Segundo os dados que ele apresentou 56% das importações da China são de insumos industriais (minério de ferro, aço e celulose, principalmente), 28% de alimentos e bebidas, soja em destaque, e 13% de combustíveis. Como o Brasil é grande produtor desses artigos, o crescimento da economia brasileira beneficia a China, o que, para Puga, é motivo para que o país se volte para agora para produção destinada à exportação além de commodities, para explorar mais o comércio com o país.

No tocante à produção de alimentos, a China tem grande desequilíbrio entre oferta e demanda, e tem um regime político com alta preocupação com a segurança alimentar, o que faz com que a inflação tenha grande efeito imediato na população, na análise do especialista. Os atuais planos do governo chinês para a expansão de sua infraestrutura urbana e o déficit habitacional de 70 milhões de unidades garantem a exportação de ferro e aço para o Brasil, finalizou Puga.

Combustíveis e produção de energia

Alexandre Corrêa, da Petrobrás, acredita que o diferencial competitivo da China é forte investimento em tecnologia, grande escala de mão de obra, e o planejamento econômico. A política industrial, entre os pontos de destaque, consiste em alto investimento na educação. Esses fatores, somados à latente população consumista, dão à China um potencial de crescimento “inigualável”, na explicação de Corrêa.

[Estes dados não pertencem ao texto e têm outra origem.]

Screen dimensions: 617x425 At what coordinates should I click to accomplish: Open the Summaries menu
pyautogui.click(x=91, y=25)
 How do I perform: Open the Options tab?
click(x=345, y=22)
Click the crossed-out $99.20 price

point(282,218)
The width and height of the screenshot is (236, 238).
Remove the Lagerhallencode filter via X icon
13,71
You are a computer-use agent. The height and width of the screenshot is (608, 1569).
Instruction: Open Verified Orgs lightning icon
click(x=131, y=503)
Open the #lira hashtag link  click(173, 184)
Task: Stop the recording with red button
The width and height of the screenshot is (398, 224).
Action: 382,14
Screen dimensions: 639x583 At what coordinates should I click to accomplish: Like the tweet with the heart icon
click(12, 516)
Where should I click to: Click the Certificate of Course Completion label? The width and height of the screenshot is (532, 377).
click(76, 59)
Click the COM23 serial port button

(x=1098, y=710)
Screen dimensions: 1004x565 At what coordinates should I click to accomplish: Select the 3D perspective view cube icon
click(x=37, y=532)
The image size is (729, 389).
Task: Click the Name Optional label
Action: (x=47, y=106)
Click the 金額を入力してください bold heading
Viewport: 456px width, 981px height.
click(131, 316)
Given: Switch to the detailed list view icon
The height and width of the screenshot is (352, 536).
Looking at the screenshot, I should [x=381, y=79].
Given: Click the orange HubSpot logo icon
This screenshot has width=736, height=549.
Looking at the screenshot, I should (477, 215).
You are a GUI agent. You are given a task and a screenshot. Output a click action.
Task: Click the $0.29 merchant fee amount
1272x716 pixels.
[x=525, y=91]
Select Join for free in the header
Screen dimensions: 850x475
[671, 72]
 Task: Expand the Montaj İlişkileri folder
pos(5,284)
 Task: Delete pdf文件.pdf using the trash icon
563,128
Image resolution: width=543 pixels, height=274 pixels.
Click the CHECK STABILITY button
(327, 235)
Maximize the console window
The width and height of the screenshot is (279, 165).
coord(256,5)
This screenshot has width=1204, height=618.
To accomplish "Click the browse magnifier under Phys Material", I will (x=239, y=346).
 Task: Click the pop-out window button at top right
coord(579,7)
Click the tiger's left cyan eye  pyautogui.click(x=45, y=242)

Ele afirmou que os chineses investem em todas as energias possíveis, e que o país tem a terceira maior reserva de carvão do mundo. Porém, é o segundo maior importador de petróleo do mundo, ficando atrás apenas dos Estados Unidos. Com o atual estoque, relatou, a China consegue manter menos de nove anos de sua atual produção. “Do atual crescimento mundial por petróleo, 42% se deve à China”, informou.